▶ _Task to carry out_: A bare count is the expected answer, namely the number of lines in the records that have the word "next".

▶ _Material for this task_:
********

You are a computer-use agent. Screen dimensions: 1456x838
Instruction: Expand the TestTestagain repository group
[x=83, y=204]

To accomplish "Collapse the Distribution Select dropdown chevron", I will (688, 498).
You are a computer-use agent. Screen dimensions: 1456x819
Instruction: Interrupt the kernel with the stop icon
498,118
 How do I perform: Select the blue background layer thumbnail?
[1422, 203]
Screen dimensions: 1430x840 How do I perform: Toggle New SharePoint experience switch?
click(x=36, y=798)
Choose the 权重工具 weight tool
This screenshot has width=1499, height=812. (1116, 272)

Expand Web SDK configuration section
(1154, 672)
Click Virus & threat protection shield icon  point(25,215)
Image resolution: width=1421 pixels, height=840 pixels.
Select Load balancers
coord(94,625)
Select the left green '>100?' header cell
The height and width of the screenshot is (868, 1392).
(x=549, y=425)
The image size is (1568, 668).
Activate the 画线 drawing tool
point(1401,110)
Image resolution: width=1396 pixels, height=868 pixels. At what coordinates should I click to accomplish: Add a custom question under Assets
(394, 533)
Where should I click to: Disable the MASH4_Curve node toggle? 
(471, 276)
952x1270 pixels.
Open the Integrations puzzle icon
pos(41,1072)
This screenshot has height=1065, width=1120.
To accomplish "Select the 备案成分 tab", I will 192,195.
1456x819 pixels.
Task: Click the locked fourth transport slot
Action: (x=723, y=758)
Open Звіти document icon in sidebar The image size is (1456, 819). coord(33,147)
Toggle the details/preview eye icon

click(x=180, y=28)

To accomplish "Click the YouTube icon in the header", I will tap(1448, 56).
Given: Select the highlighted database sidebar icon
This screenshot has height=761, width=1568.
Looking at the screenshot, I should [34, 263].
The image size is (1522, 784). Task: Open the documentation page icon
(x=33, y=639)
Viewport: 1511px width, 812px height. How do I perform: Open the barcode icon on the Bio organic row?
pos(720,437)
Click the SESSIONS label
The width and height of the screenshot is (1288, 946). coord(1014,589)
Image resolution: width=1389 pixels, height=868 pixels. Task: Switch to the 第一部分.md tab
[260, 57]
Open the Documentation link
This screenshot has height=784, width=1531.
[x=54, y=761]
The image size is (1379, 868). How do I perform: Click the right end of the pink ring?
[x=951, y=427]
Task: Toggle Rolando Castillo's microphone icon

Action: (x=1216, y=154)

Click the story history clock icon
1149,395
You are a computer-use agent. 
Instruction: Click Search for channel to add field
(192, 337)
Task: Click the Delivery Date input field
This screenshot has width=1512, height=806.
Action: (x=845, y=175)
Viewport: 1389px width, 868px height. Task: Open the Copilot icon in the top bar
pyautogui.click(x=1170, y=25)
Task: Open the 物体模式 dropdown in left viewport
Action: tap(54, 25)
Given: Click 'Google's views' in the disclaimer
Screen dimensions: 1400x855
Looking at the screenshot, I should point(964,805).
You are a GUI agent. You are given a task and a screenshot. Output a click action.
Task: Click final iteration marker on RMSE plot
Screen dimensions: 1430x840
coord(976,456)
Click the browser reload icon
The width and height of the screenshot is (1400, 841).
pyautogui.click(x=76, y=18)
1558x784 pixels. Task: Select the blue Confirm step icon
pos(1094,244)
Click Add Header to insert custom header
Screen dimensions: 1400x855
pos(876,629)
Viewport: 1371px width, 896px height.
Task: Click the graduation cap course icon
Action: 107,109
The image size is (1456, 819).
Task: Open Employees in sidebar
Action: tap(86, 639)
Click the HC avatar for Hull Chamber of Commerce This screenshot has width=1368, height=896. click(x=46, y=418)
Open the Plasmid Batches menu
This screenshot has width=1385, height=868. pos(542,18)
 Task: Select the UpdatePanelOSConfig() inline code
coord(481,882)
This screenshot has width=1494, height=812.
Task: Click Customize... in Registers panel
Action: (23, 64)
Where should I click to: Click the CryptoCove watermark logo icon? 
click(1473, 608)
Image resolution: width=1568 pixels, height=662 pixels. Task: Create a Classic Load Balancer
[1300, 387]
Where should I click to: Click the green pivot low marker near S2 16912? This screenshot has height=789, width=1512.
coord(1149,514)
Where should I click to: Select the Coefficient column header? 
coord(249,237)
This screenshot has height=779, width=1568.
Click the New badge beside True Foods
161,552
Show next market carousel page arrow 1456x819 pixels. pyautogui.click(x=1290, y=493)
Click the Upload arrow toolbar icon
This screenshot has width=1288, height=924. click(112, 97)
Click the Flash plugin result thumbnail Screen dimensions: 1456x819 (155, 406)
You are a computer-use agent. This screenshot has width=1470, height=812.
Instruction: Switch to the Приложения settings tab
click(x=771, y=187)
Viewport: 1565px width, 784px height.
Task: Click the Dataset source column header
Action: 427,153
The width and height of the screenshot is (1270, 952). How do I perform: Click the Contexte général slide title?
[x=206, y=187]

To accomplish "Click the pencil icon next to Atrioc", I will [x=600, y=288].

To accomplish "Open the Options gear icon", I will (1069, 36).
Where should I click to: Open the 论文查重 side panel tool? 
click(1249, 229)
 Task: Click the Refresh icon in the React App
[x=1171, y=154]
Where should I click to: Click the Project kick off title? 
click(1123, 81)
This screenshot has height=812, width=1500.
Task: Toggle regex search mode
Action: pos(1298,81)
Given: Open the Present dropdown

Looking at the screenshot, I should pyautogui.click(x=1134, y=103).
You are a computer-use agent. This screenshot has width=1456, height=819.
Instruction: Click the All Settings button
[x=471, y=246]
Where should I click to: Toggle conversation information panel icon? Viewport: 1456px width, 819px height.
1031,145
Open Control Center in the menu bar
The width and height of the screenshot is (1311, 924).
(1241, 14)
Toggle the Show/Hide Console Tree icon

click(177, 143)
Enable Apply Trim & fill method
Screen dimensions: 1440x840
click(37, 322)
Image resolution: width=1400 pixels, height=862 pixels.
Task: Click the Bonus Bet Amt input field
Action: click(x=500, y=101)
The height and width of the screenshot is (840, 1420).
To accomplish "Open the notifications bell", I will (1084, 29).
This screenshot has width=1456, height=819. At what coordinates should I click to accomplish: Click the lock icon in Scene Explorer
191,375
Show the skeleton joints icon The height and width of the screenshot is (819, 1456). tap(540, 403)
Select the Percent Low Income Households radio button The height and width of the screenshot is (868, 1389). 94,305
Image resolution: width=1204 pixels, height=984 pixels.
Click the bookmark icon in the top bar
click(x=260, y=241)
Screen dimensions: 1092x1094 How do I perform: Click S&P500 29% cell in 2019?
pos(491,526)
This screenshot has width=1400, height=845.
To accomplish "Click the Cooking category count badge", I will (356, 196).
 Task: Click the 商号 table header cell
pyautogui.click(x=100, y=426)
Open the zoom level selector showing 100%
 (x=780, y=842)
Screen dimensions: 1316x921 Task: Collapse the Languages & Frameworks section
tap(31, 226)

********

▶ _Response below_: 2